あなべるお菓子教室はコロナで終了となりましたが、これからも体に良い食べ物を紹介していくつもりです。どうぞご期待ください。

英国湖水地方・魔法の庭ダルメイン

2017年06月02日 | 料理

アップルゼリー

 

魔法の庭 ダルメイン~イギリス湖水地方の田園ライフ~に登場するアップルゼリーを1700-1900年に刊行されたイギリスの料理書の中から探してみました。

イギリス人、メアリー・イートン著のThe Cook and Housekeeper's Dictionary, 1822. にある「アップルゼリー」のレシピが、ジェーンさんが作るリンゴのゼリーに時代的にも一番近いと思われます。メアリーのレシピには三通りのゼリーが書かれています。


アップルゼリー

ゴールデンピピンを用意して1.5パイント( 852 ml )の春の水で、軟らかくなるまで煮る。細かい水きりザルで漉す。1パイント( 568 ml )につき1ポンド( 454g )の砂糖を加える。卸したオレンジの皮、レモンピールを加えてゼリーになるまで加熱する。 

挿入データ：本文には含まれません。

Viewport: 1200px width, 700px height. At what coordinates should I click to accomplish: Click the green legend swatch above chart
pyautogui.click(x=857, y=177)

又は、リンゴを煮て荒いシーブを通す。用意しておいたアイシンググラス ( 魚の浮袋を干したもの ) 1オンス ( 28g) を1/2パイント( 284 ml )の湯に入れてどろどろのリンゴと混ぜる。砂糖、レモンジュース、レモンピールを加えて煮る。ピールを取り出してゼリーをディッシュに入れてテーブルに出す。 

アプリコット、そのほかの果実を保存するためのアップルゼリーを作る時は違った方法を取る。リンゴの皮を剥いて4つに切って芯を取る。それをソースパンに入れてひたひたになるまで( リンゴと同じ量の )水を入れる。潰れるまで煮る。水を適量加えて半時間以上煮る。ゼリーバッグに入れて漉す。

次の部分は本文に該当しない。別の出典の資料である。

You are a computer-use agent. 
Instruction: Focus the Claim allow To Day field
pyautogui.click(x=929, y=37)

 夏にはコッドリン ( Codlin )、秋にはゴールデンレンネト ( Golden Rennet )、冬はピピン ( Pippin ) で作ると美味しいゼリーが出来る。

 

ジェーンさんのアップルゼリーは最後の方法です。ネルの袋で濾すゼリーは透明感があって味も澄み切っています。ラズベリーやミントを入れて鹿肉のソースに仕上げています。淡白な肉を華やかに引き立てる香り高いソースになっていることでしょう。

 

リンゴの品種確定は254品種のリンゴを取りあげている下記のサイトを参考にさせていただきました。

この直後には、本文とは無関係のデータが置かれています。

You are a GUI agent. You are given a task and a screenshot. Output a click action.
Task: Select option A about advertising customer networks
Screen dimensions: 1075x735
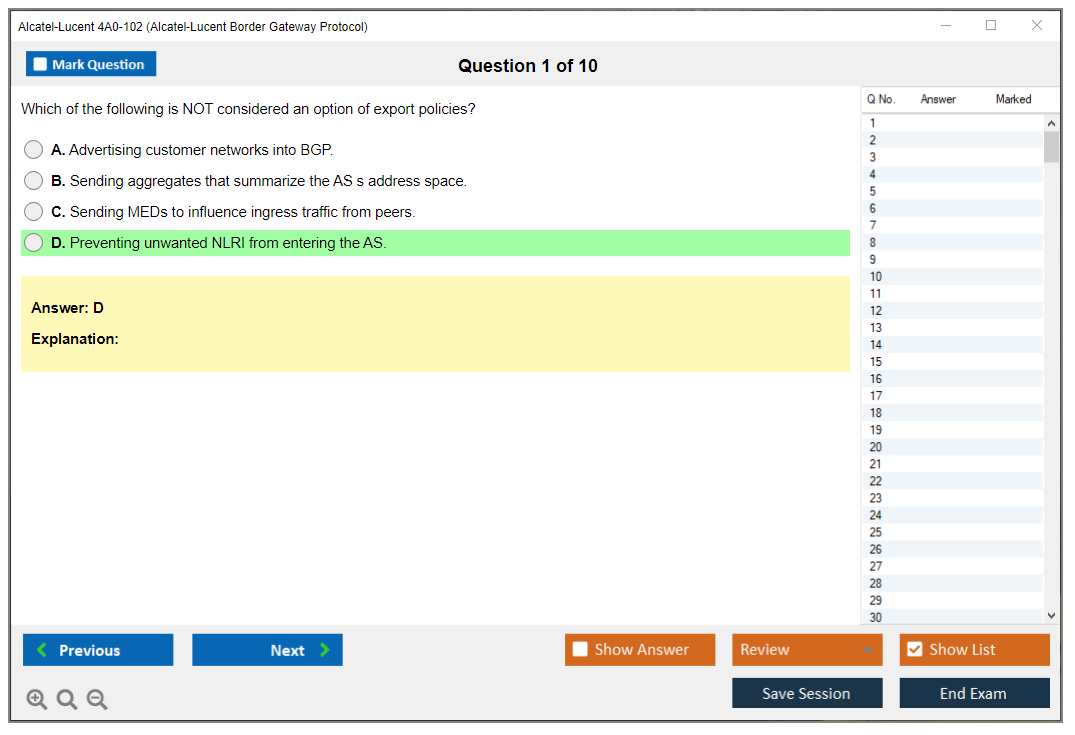[34, 150]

https://peterlachnewinsky.wordpress.com/2011/09/23/120-heritage-apple-varieties-at-gundungurra-bundanoon/ 

 

料理の変遷について; 

料理は、時代性を大きく映しだす鏡です。特にゼリーの材料は仔ウシのヒザ関節、魚の浮袋、
牛骨、牛皮、豚皮へと時代と共に変化してきました。英国同様のゼリーはありました。
しかし、英国で作られてきたフルーツのゼリーは「マルメロのゼリー」が書かれた
1602年のヒュー・プラット著 Delightes for Ladies by Hugh Plat)から
1669年のケネルン・ディグビィ著の ( The Closet of Sir Kenelm Digby Knight Opened ) 
1822年のビートン夫人の料理書 ( The Book of Household Management ), 
1914年のメイ・バイロン( Pot-Luck, British Home Cookery by May  Byron ) 
至るまでフルーツゼリーは果物に含まれるペクチンを使ってきました。
どうやら英国の料理には、動物由来のゼリーを使う料理と食部由来のペクチンを使って
作るゼリー料理が区別されているのかもしれません。